The KlimaSeniorinnen and Greenpeace are calling for an independent scientific analysis of Switzerland’s national carbon budget and its alignment with the global target of keeping global warming below 1.5C. This target represents the maximum permissible carbon dioxide emissions before global warming surpasses this critical threshold. Each country’s carbon budget must ensure they are not exceeding their fair share of emissions.
Climate Action Tracker’s latest data indicates that if all countries adopted Switzerland’s current approach, the world would face a warming of 3C. Cordelia Bähr, lawyer for the KlimaSeniorinnen, advocates for an independent analysis of Switzerland’s carbon budget as a foundation for a robust Swiss climate strategy. She emphasizes that existing calculations already demonstrate the country’s climate policy’s inadequacy, necessitating strengthening measures. However, the dependence of these calculations on specific numbers and parameters makes them susceptible to value judgments, highlighting the need for an independent analysis.
The next step would entail Switzerland implementing climate policy based on these calculations. Bähr argues that the Swiss climate strategy until 2050 must ensure adherence to the carbon budget, leading to a substantial strengthening of their climate strategy.

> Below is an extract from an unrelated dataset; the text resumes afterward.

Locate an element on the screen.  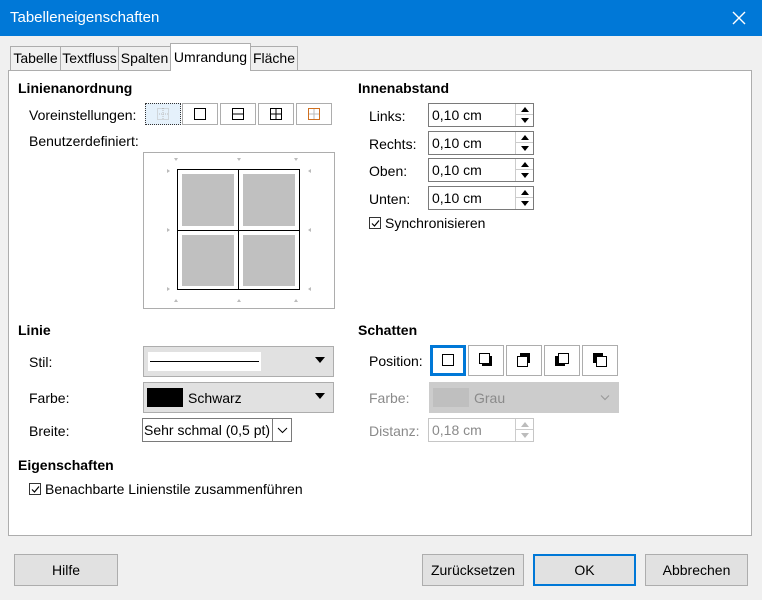
preset-outer-only-inner-none is located at coordinates (314, 114).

While concerns exist about the implications for Switzerland and the European Convention on Human Rights, a lengthy process lies ahead before such extreme outcomes are reached. Delays by countries are not uncommon. Six months after an ECtHR judgment, it becomes legally binding. The affected state is obligated to present an action plan for implementing the verdict to the Committee of Ministers. For the Klimasenoirinnen case, this deadline falls on October 9th, requiring Switzerland to submit a detailed report on its action plan.
Subsequently, there will be extended dialogue between the complainants, civil society, the state, and members of the Committee of Ministers. Reaching a consensus among the 46 members of the Committee, especially in unprecedented cases like this one, can be a prolonged and complex process. The Committee convenes only four times a year to monitor compliance with rulings. According to the European Implementation Network, nearly half of all leading judgments from the court in the last decade remain pending full implementation. On average, these cases take more than six years to resolve.
In exceptional circumstances, the Committee can refer cases back to the Court, though this has occurred only twice in its 65-year history. While Switzerland could theoretically face expulsion or choose to leave the Council of Europe, legal experts deem this highly unlikely. Public statements made by a country or its political figures may not perfectly align with official submissions to the Committee. It remains to be seen what official position Switzerland will adopt when submitting its plan.